Next morning, the population poured into the streets of Prague. They wept, waved flags and chanted in protest. They spat at the dusty steel sides of the tanks, and sang patriotic songs. The tank turrets were like pulpits. Around them surged an angry congregation of Czechs. The Soviet soldiers above them were hardly given a chance to preach - but there were some who answered the roar of accusations and made themselves heard.

A small, tanned soldier gave his view. "Listen," he said patronisingly. "You Czechs are just a tiny little country with tiny problems. We are a big country with big problems. So it's natural that you will never understand why we have come here."

Most of the occupiers were Russians. But there were East German, Polish, even some Hungarian units. In a meadow outside the town of Kolin, I found Polish tanks parked in a neat row. The officers' faces were ugly with rage and shame. "The Czechs had it easy in the war," they said shrilly. "Now they can learn what real occupation means!"

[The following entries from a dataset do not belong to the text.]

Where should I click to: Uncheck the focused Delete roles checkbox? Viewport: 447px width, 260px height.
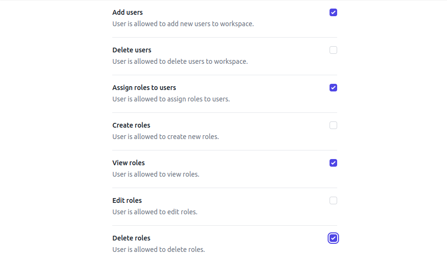pyautogui.click(x=333, y=238)
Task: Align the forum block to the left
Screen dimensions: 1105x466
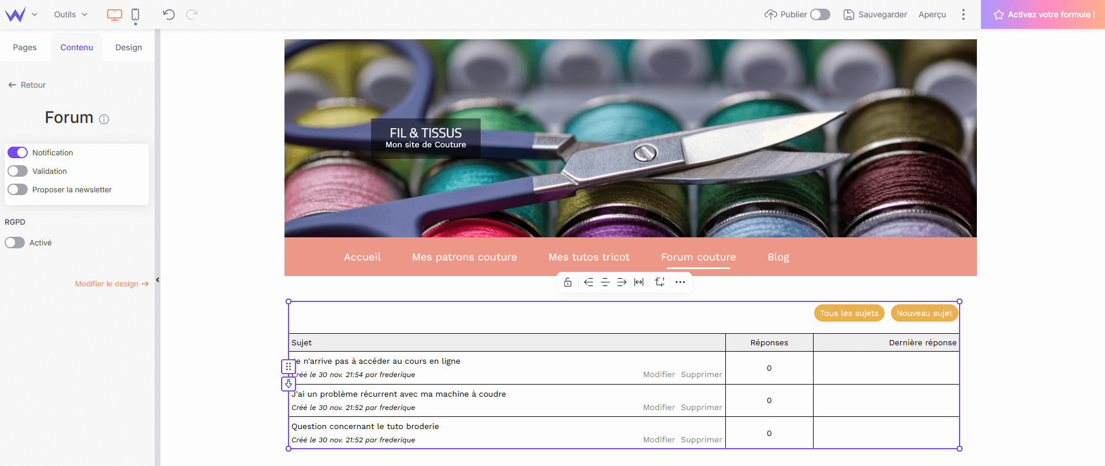Action: click(589, 282)
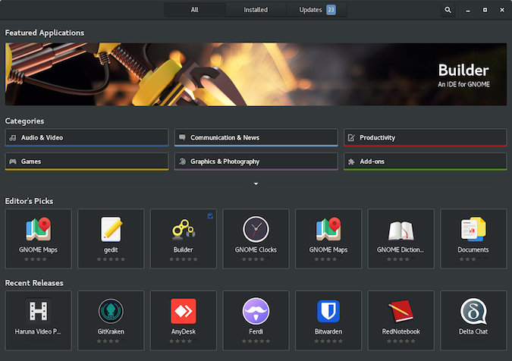
Task: Open the RedNotebook app icon
Action: click(x=400, y=311)
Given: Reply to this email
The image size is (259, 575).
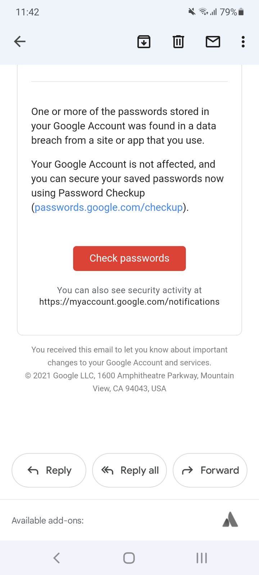Looking at the screenshot, I should (x=49, y=470).
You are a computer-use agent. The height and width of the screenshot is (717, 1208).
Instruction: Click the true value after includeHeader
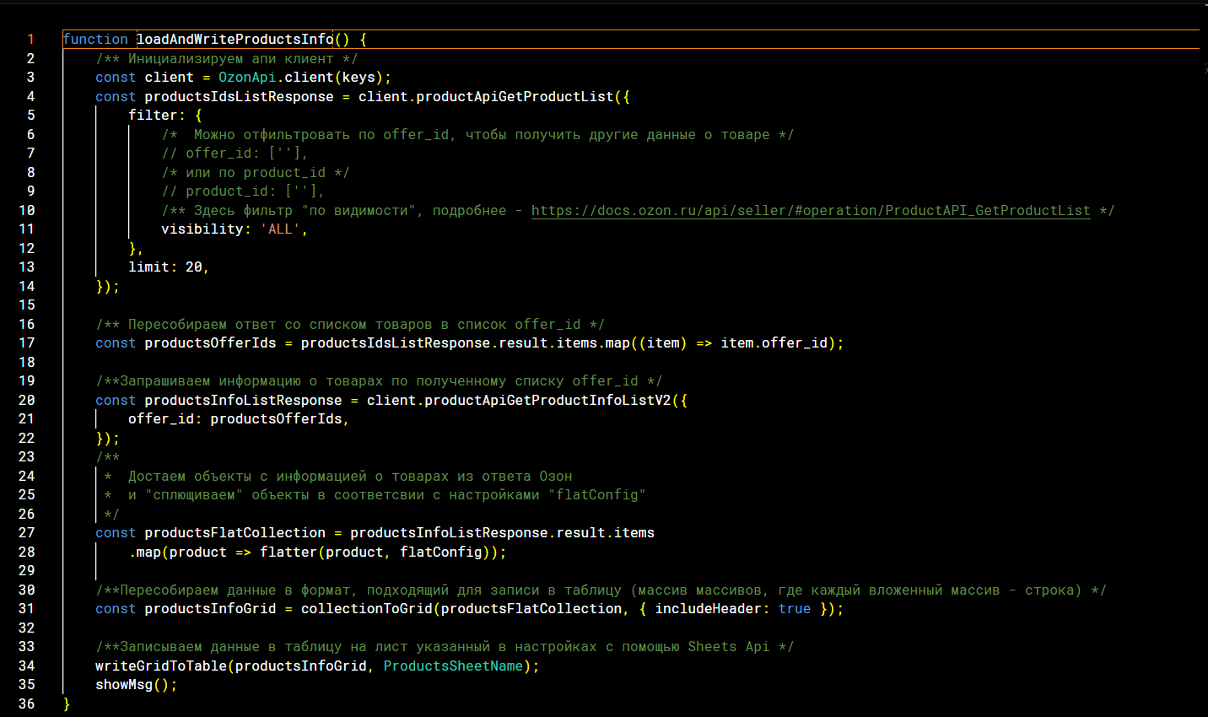click(x=795, y=609)
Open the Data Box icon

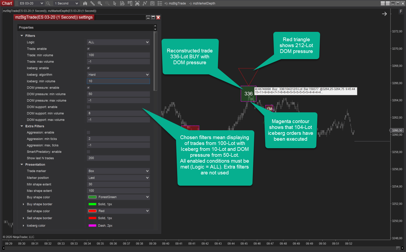point(122,3)
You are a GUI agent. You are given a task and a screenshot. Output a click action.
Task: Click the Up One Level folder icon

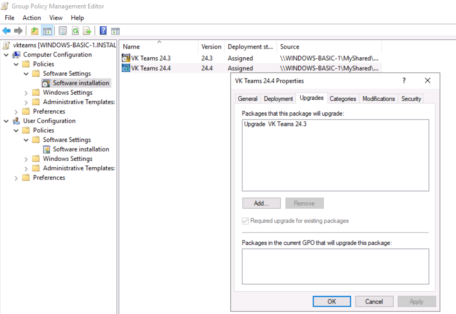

Civil resistance spread. In Prague, the city tramlines were used as a gigantic aerial for the clandestine broadcasts of Czechoslovak Radio. The walls disappeared under angry posters: "Zachvatchiki domoi!" - "Invaders, go home!" Street names vanished, like the names above doorbells, to frustrate the arrest squads. There was a curfew, and mysterious gunfire volleys in the dark. People gathered for brave curfew parties which went on till dawn, but nobody thought for a moment that the outside Western world would lift a finger to save them.

Stupidly, I quoted to a taxi driver the motto of Jan Hus: "Truth will prevail." I caught his small, grey eye in the cab mirror. "It most certainly will not prevail," he replied without heat. He was right for the next 20 years.